1.1 Gemäss Art. 31 des Verwaltungsgerichtsgesetzes vom 17. Juni 2005 (VGG, SR 173.32) beurteilt das Bundesverwaltungsgericht Beschwerden gegen Verfügungen nach Art. 5 VwVG. Das BFM gehört zu den Behörden nach Art. 33 VGG und ist daher eine Vorinstanz des Bundesverwaltungsgerichts. Eine das Sachgebiet betreffende Ausnahme im Sinne von Art. 32 VGG liegt nicht vor. Das Bundesverwaltungsgericht ist daher zuständig für die Beurteilung der vorliegenden Beschwerde und entscheidet auf dem Gebiet des Asyls endgültig, ausser bei Vorliegen eines Auslieferungsersuchens des Staates, vor welchem die beschwerdeführende Person Schutz sucht (Art. 105 AsylG; Art. 83 Bst. d Ziff. 1 BGG). Eine solche Ausnahme im Sinne von Art. 83 Bst. d Ziff. 1 BGG liegt nicht vor, weshalb das Bundesverwaltungsgericht endgültig entscheidet.
1.2 Das Verfahren richtet sich nach dem VwVG, dem VGG und dem BGG, soweit das AsylG nichts anderes bestimmt (Art. 37 VGG und Art. 6 AsylG).
1.3 Die Beschwerde ist frist- und formgerecht eingereicht worden und der Beschwerdeführer ist zur Einreichung der Beschwerde legitimiert (Art. 105 und Art. 108 Abs. 2 AsylG, Art. 48 Abs. 1 sowie Art. 52 VwVG). Auf die Beschwerde ist vorbehältlich der nachfolgenden Erwägungen einzutreten.
Mit Beschwerde können die Verletzung von Bundesrecht, die unrichtige oder unvollständige Feststellung des rechtserheblichen Sachverhalts und die Unangemessenheit gerügt werden (Art. 106 Abs. 1 AsylG.

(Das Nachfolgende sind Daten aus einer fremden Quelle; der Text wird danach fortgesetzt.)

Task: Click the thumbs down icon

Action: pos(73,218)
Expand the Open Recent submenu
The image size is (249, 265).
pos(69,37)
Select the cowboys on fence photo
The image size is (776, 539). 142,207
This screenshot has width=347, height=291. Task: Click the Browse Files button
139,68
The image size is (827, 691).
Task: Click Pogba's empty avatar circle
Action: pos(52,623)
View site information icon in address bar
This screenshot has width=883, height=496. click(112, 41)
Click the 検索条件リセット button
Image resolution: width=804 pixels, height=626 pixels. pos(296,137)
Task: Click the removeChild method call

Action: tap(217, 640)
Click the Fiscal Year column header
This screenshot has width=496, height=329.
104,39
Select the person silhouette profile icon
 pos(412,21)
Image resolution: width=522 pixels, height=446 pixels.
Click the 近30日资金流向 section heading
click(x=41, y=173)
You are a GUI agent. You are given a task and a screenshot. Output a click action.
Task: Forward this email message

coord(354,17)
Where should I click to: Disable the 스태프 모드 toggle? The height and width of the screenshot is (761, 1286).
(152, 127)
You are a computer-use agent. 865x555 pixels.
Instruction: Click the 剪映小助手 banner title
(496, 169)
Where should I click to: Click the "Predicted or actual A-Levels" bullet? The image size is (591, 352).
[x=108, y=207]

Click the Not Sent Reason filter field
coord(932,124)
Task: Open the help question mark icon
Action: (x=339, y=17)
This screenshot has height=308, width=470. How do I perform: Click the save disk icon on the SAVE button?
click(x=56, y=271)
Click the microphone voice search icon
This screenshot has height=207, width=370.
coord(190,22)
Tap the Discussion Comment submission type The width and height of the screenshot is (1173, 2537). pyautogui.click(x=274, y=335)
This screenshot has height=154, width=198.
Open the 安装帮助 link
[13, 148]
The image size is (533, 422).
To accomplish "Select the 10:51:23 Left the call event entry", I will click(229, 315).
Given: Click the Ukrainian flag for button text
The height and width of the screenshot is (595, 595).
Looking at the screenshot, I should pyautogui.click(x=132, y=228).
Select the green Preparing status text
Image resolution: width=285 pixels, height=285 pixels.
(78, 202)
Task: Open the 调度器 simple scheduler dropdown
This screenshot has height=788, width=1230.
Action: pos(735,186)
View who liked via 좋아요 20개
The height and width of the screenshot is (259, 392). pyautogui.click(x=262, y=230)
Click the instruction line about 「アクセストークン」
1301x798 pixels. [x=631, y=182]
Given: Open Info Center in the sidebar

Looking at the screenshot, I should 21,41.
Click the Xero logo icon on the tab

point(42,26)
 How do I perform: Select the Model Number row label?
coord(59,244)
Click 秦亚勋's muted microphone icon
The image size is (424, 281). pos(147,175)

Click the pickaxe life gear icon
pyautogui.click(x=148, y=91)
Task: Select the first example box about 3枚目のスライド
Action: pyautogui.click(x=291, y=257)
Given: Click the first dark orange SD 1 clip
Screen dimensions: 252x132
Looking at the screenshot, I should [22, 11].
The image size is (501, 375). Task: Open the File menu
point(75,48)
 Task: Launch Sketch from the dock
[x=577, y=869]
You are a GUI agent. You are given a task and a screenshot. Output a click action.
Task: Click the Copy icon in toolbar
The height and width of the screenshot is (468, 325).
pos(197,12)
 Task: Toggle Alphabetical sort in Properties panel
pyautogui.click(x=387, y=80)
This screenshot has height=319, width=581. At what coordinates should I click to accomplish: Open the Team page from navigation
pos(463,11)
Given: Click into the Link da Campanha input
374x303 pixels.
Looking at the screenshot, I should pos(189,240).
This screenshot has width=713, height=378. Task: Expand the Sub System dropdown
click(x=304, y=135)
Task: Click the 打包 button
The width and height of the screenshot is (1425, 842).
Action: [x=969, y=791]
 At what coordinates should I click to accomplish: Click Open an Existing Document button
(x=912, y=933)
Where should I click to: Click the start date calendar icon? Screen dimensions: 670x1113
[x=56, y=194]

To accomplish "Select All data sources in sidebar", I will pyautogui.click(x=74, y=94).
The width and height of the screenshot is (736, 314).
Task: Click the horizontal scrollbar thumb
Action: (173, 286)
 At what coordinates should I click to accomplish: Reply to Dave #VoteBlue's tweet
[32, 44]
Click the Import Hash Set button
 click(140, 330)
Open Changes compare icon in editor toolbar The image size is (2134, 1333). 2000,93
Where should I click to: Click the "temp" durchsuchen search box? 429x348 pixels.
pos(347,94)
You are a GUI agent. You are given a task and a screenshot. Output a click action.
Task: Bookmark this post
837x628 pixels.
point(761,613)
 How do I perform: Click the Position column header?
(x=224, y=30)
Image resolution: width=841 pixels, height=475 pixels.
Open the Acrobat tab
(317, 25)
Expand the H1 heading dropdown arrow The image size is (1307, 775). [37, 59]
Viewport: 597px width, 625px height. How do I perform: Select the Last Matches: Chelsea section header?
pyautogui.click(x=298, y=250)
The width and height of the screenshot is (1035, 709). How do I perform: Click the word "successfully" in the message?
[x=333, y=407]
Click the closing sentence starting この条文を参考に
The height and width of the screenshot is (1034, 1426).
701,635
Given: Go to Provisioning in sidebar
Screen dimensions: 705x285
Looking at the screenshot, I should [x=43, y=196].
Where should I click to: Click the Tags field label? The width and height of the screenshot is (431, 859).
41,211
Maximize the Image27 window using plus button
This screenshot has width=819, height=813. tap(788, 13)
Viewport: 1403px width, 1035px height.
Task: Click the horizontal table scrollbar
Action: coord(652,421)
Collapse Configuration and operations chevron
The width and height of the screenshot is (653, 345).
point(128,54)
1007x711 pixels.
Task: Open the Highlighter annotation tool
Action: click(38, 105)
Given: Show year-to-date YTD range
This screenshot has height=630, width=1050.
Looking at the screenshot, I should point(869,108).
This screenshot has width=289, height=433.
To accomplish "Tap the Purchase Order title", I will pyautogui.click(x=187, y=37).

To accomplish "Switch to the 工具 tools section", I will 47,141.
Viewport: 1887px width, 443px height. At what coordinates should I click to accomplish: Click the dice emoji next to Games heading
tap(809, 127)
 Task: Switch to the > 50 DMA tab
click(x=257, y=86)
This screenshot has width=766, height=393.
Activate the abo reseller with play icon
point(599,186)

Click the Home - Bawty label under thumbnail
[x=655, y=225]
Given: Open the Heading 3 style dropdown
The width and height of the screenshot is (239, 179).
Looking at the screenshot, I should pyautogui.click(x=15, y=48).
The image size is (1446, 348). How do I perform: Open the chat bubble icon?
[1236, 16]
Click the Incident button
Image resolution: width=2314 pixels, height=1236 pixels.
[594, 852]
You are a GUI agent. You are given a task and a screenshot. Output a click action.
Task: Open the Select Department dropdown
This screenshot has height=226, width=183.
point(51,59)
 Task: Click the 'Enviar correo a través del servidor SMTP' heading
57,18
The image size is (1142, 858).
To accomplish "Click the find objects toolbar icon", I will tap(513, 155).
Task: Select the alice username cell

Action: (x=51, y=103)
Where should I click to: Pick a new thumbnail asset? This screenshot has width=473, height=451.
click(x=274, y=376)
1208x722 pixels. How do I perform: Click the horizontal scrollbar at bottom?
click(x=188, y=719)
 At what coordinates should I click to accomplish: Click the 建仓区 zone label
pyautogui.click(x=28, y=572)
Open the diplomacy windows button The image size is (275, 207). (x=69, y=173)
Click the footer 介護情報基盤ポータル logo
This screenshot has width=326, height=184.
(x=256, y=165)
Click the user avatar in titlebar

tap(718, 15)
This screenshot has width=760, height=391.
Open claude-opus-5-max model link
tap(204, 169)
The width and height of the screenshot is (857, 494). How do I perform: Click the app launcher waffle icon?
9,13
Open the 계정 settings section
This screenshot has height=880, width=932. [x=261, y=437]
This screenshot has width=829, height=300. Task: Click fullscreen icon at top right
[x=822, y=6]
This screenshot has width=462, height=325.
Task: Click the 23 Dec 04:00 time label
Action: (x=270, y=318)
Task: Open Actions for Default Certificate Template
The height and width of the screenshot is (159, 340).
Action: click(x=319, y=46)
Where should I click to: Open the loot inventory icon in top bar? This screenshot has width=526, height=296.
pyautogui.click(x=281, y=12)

Über offensichtlich begründete Beschwerden wird in einzelrichterlicher Zuständigkeit mit Zustimmung eines zweiten Richters beziehungsweise einer zweiten Richterin entschieden (Art. 111 Bst. e AsylG). Wie nachfolgend aufgezeigt, handelt es sich vorliegend um eine solche, weshalb der Beschwerdeentscheid nur summarisch zu begründen ist (Art. 111a Abs. 2 AsylG).
Gestützt auf Art. 111a Abs. 1 AsylG wurde vorliegend auf einen Schriftenwechsel verzichtet.
Bei Beschwerden gegen Nichteintretensentscheide, mit denen es das BFM ablehnt, das Asylgesuch auf seine Begründetheit hin zu überprüfen (Art. 32 - 35a AsylG), ist die Beurteilungskompetenz der Beschwerdeinstanz grundsätzlich auf die Frage beschränkt, ob die Vorinstanz zu Recht auf das Asylgesuch nicht eingetreten ist (vgl. BVGE 2011/9 E. 5 S. 116 m.w.H.). Demnach enthält sich die Beschwerdeinstanz - sofern sie den Nichteintretensentscheid als unrechtmässig erachtet - einer selbstständigen materiellen Prüfung, hebt die angefochtene Verfügung auf und weist die Sache zu neuer Entscheidung an die Vorinstanz zurück (vgl. BVGE 2007/8 E. 2.1 S. 73 m.H.a. Entscheidungen und Mitteilungen der [vormaligen] Schweizerischen Asylrekurskommission [EMARK] 2004 Nr. 34 E. 2.1. S. 240 f.). Die Durchführbarkeit des Wegweisungsvollzugs hat das BFM zwar materiell geprüft, weshalb dem Gericht diesbezüglich grundsätzlich volle Kognition zukäme. Hingegen besteht im Rahmen des Dublin-Verfahrens im Sinne von Art. 34 Abs. 2 Bst. d AsylG, bei dem es sich um ein Überstellungsverfahren in den für die Prüfung des Asylgesuches zuständigen Staat handelt, systembedingt kein Raum für Ersatzmassnahmen im Sinne von Art. 44 Abs. 2 AsylG i.V.m. Art. 83 Abs. 1 - 4 des Bundesgesetzes vom 16. Dezember 2005 über die Ausländerinnen und Ausländer (AuG, SR 142.20). Eine entsprechende Prüfung hat, soweit notwendig, vielmehr bereits im Rahmen des Nichteintretensentscheides stattzufinden (vgl. BVGE 2010/45 E. 8.2.3 und 10.2). Folglich ist auf den Eventualantrag, es sei die vorläufige Aufnahme anzuordnen, nicht einzutreten.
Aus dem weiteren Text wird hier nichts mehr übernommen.